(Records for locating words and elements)
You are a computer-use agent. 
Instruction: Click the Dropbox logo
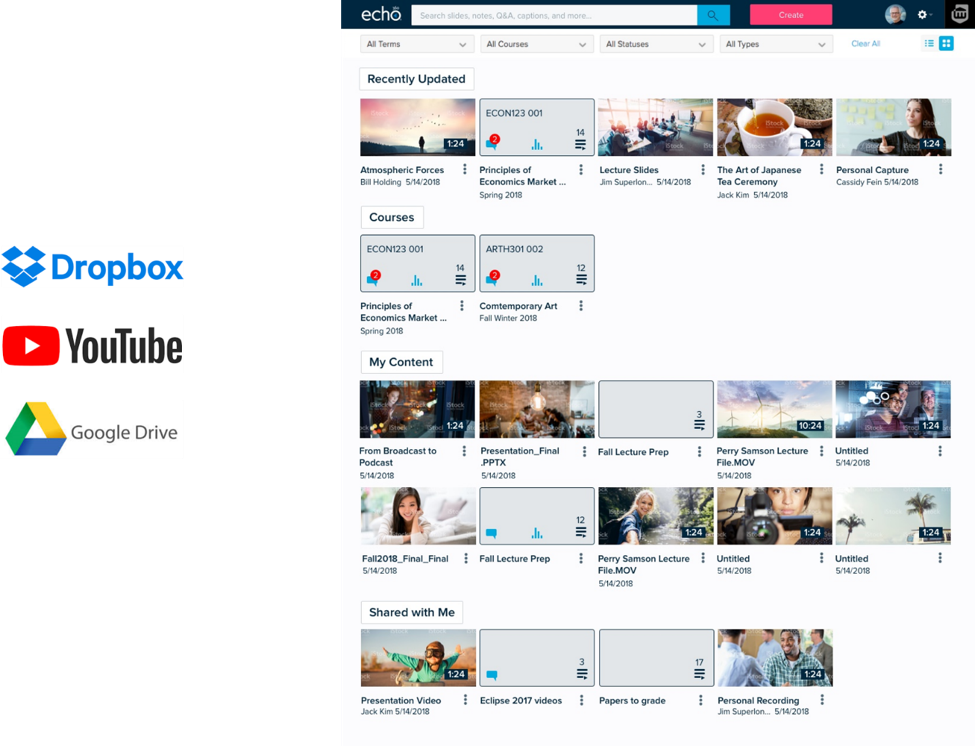(x=92, y=266)
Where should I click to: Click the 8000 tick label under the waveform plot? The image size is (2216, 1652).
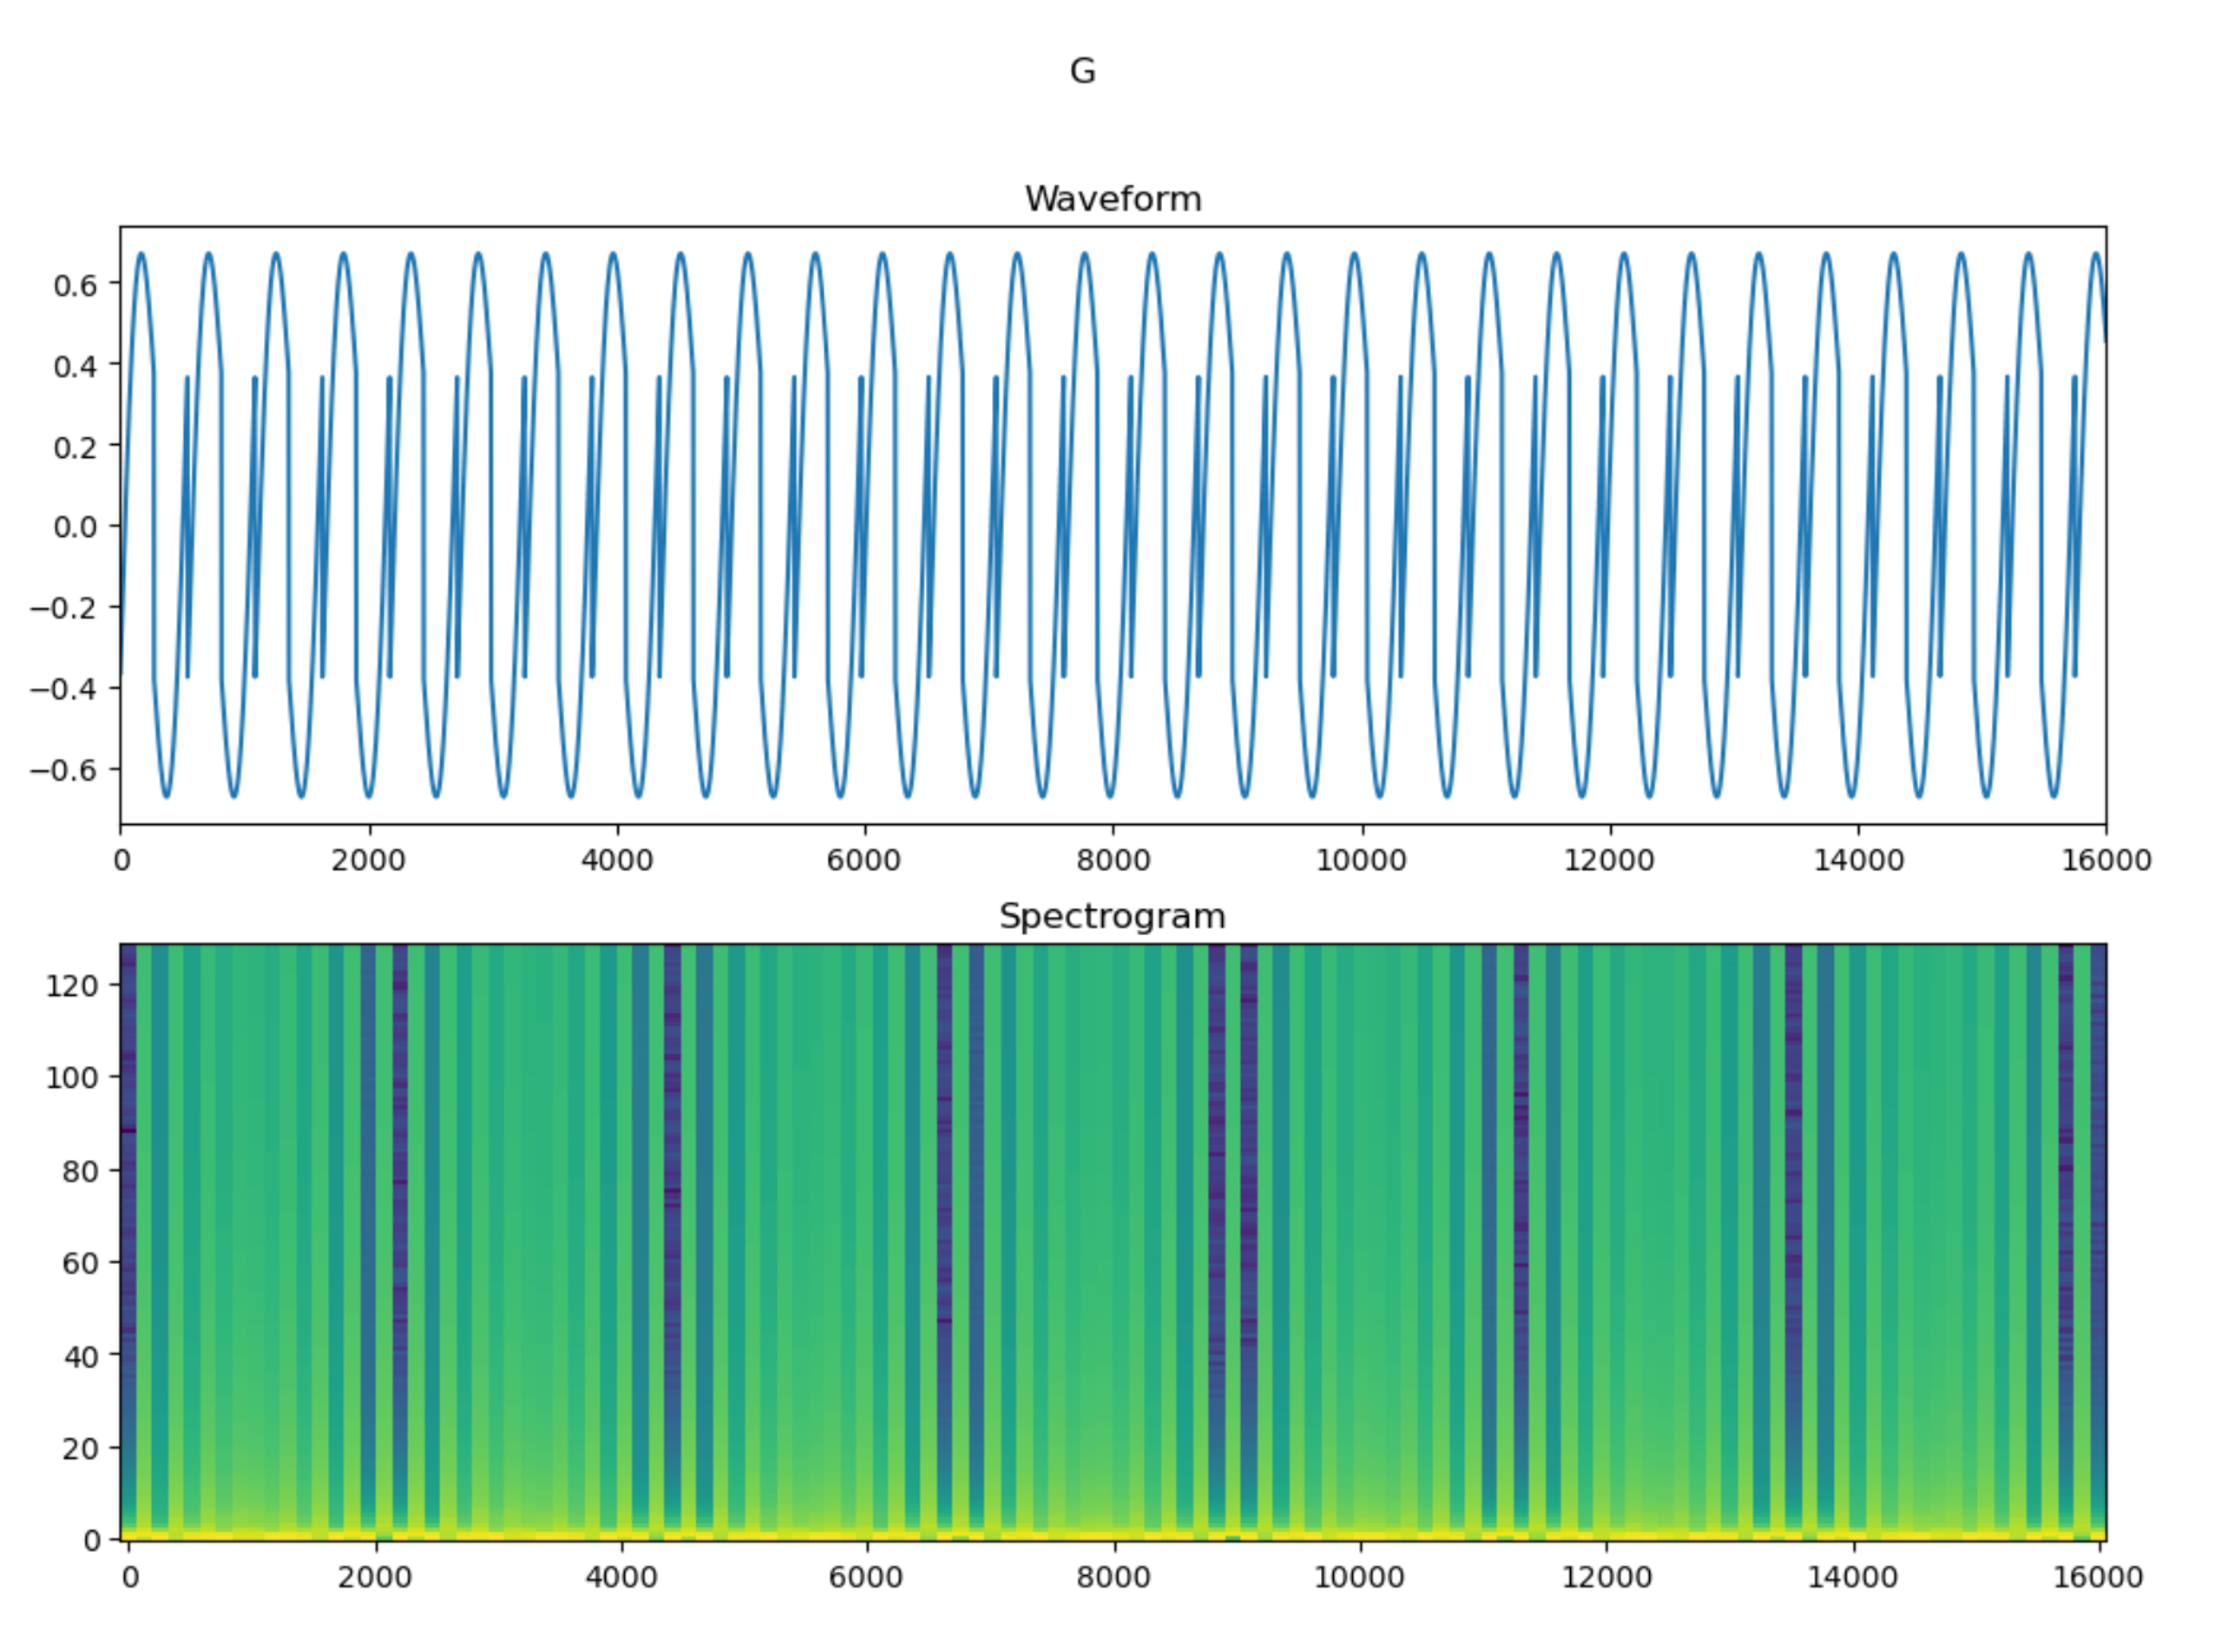pos(1112,860)
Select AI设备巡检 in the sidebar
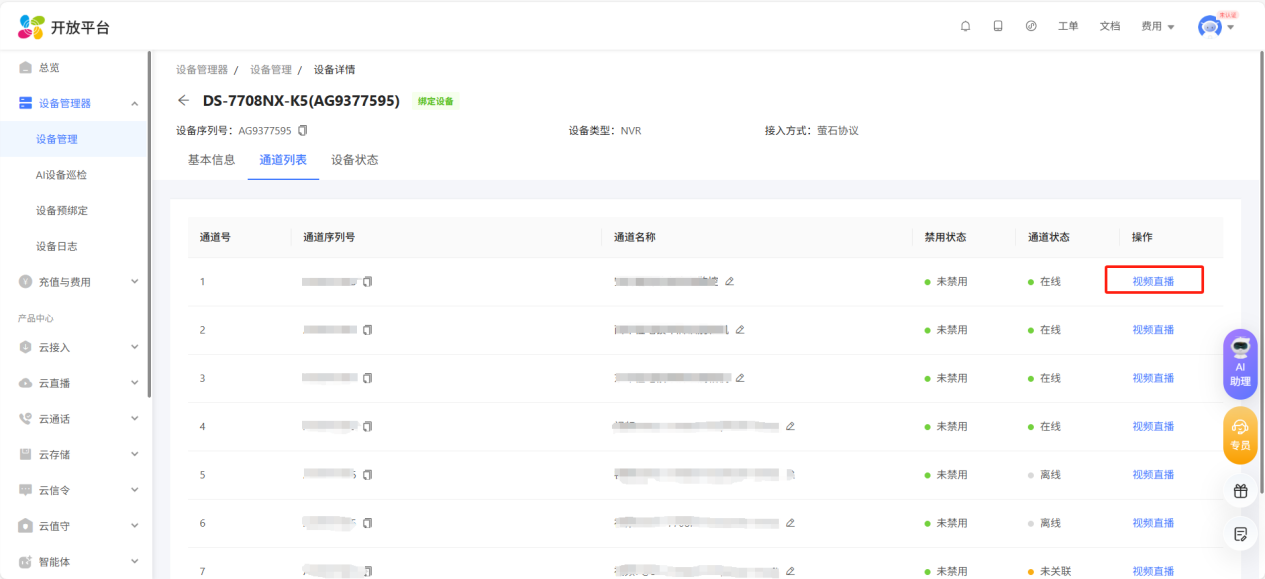 click(x=61, y=175)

**EXERCISE INSTRUCTIONS**
Copy the lines of the records above exactly as they appear, from the first record through the last, but leave out the pictures.

**RESULT OF THE TASK**
You are a computer-use agent. 
Instruction: Click the Dropbox logo
(x=92, y=266)
Where should I click to: Click the 8000 tick label under the waveform plot? The image size is (2216, 1652).
pos(1112,860)
Select AI设备巡检 in the sidebar
 click(x=61, y=175)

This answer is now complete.